Exercices:
a: D'après le billet sur l'hommage de Fillon à Moubarak, pourquoi tout futur « danger islamiste » est-il écarté en Arabie Saoudite ?
b: Recopiez le passage du billet sur l'hommage de Fillon à Moubarak qui va de « L’hommage du ministre » jusqu'à « les 90% d’abstentionnistes. » inclus.

===== Extrait à lire =====

L’hommage du ministre Fillon à son voyagiste déchu

The Grotesque Singers - James Ensor « Je tiens à rendre hommage à cette décision courageuse de quitter le pouvoir »

Cet hommage appuyé est celui adressé par le premier ministre français François Fillon, à l’ex-président Moubarak, régulièrement élu par 90% des 10% de ce qui restait d’électeurs dans son pays. Tout fraîchement viré par les 90% d’abstentionnistes.

Et notre ex-touriste de luxe, jadis invité consentant en de pharaoniques croisières par son voyagiste déchu, d’en rajouter dans l’hypocrite cauteleux :

« Je prends acte des fortes aspirations du peuple égyptien à la démocratie, à la liberté, à la dignité. »

On notera en passant que cet hommage a été rendu lors d’un déplacement de notre vibrionnant représentant d’État en Arabie Saoudite. Où, comme chacun sait, la démocratie, la liberté et la dignité (des femmes) règnent en maîtres. Et où tout futur « danger islamiste » est écarté… vu qu’il est déjà au pouvoir, avec force pétrole béni dans les bénitiers pipelines !

Faut-il qu’il ait la tête trop farcie, notre ministre en goguette, pour avoir oublié les quelque 300 gugusses que notre ardent défenseur de« la cause de la paix » a fait dessouder par ses sbires casqués, avant de se résoudre à foutre le camp comme un vulgaire voleur ?

===== Lignes de données =====

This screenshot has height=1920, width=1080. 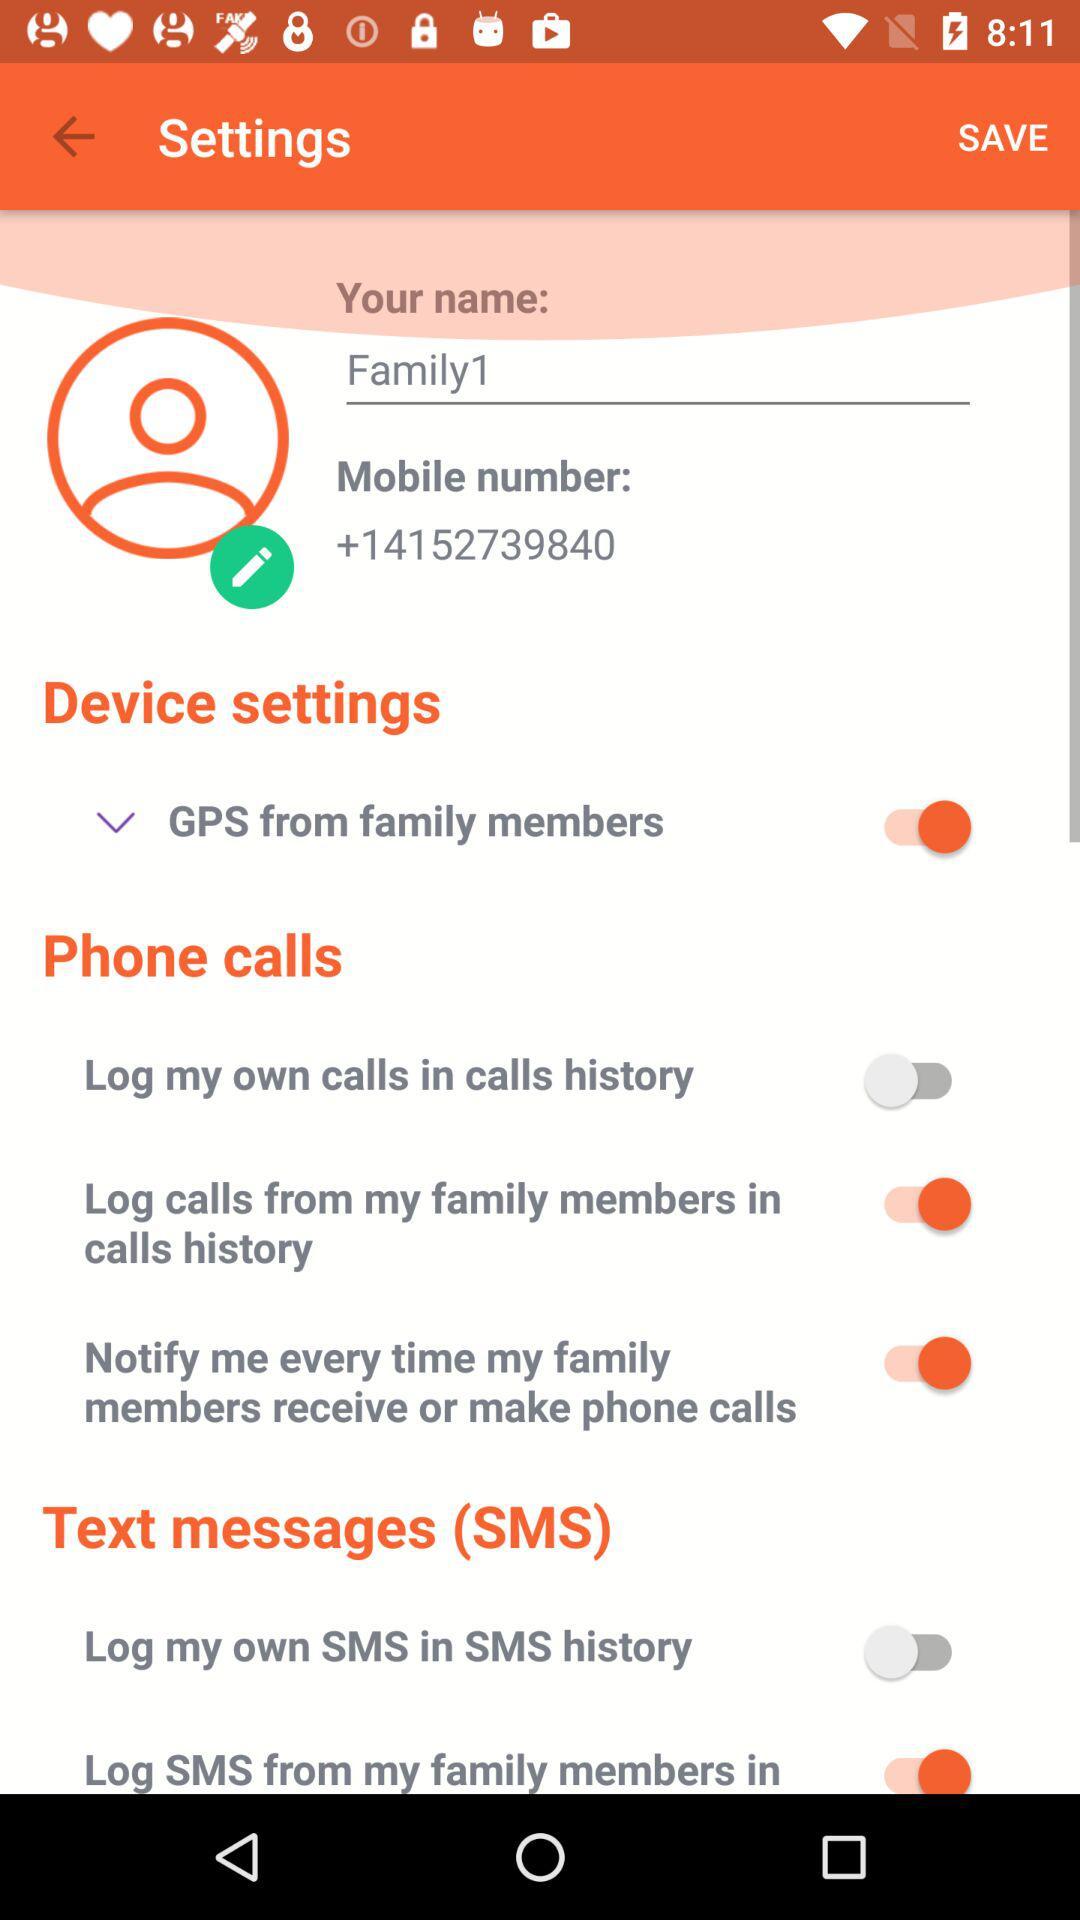 What do you see at coordinates (469, 1379) in the screenshot?
I see `the icon below log calls from` at bounding box center [469, 1379].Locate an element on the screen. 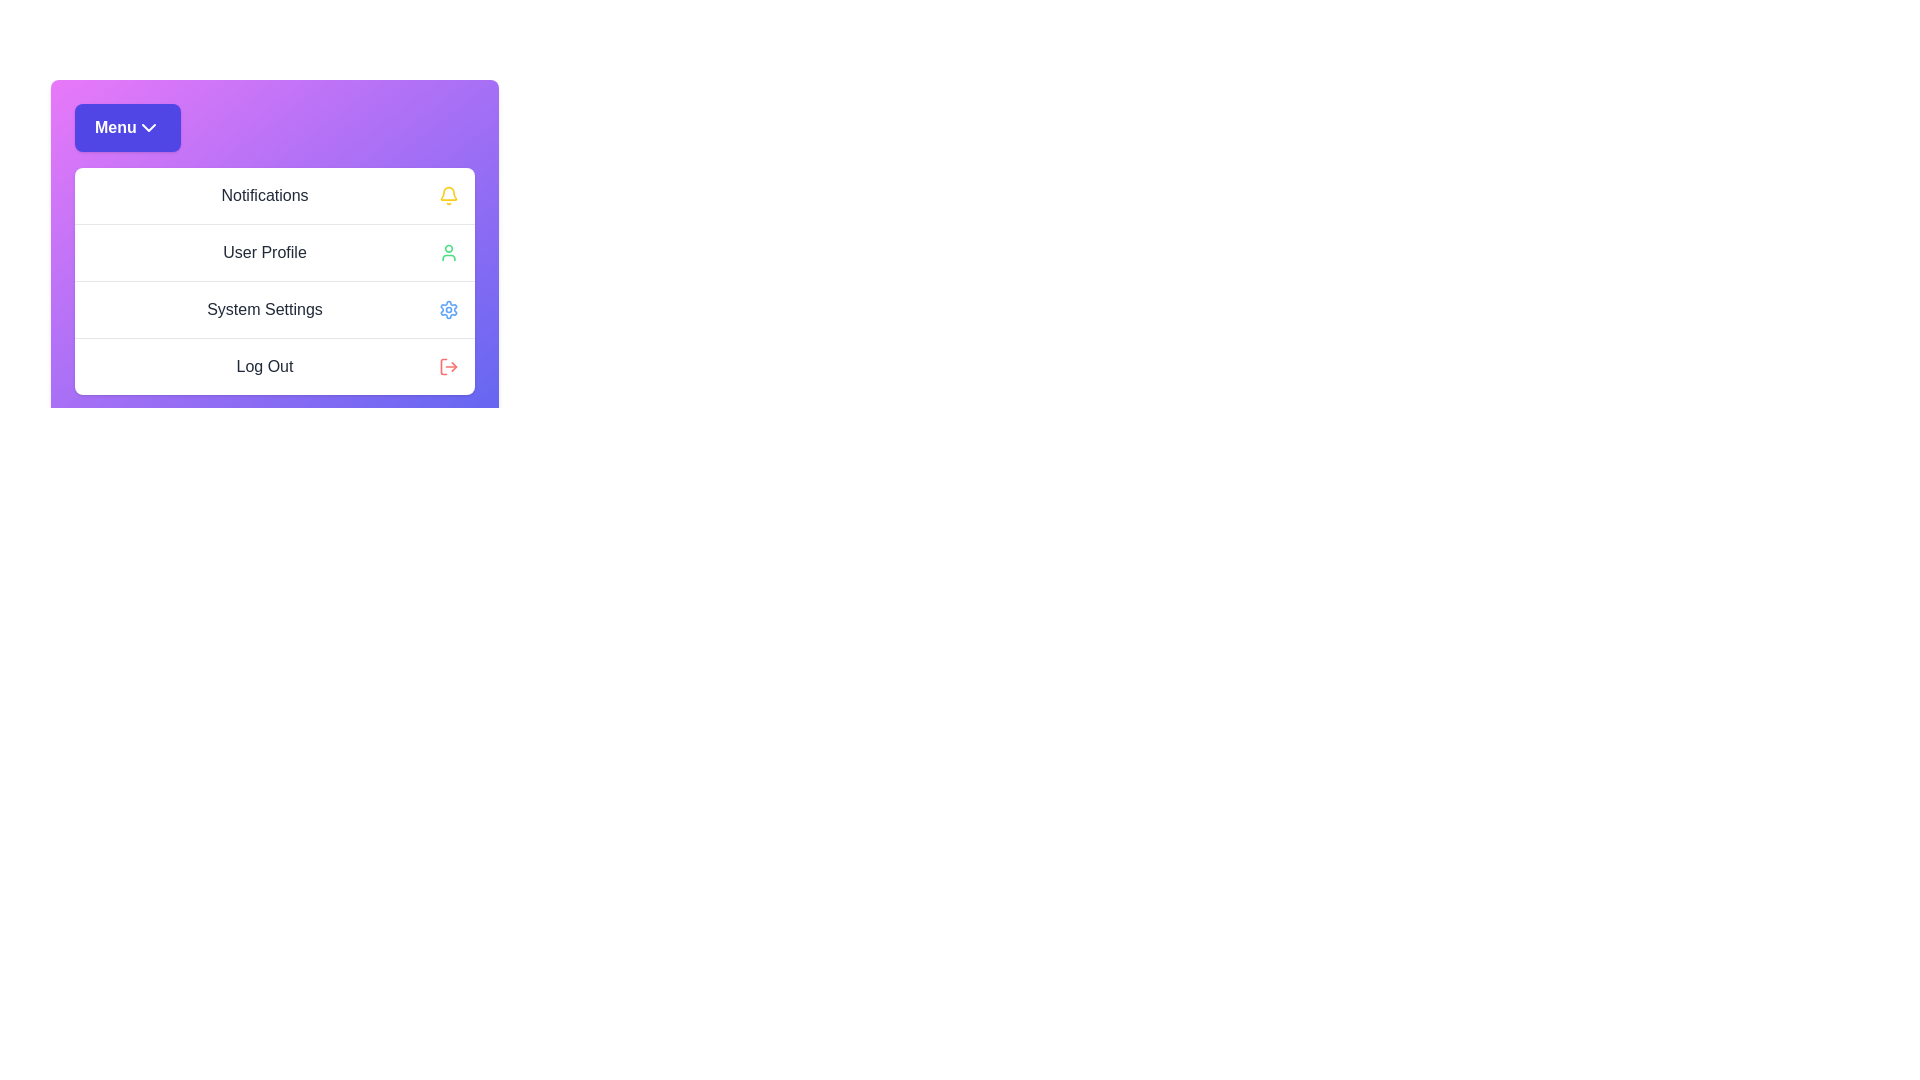 This screenshot has width=1920, height=1080. the menu item labeled Notifications is located at coordinates (273, 196).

=====

Corrigé des exercices:
a: Tout futur « danger islamiste » y est écarté parce qu'il est déjà au pouvoir.

b:
L’hommage du ministre Fillon à son voyagiste déchu

The Grotesque Singers - James Ensor « Je tiens à rendre hommage à cette décision courageuse de quitter le pouvoir »

Cet hommage appuyé est celui adressé par le premier ministre français François Fillon, à l’ex-président Moubarak, régulièrement élu par 90% des 10% de ce qui restait d’électeurs dans son pays. Tout fraîchement viré par les 90% d’abstentionnistes.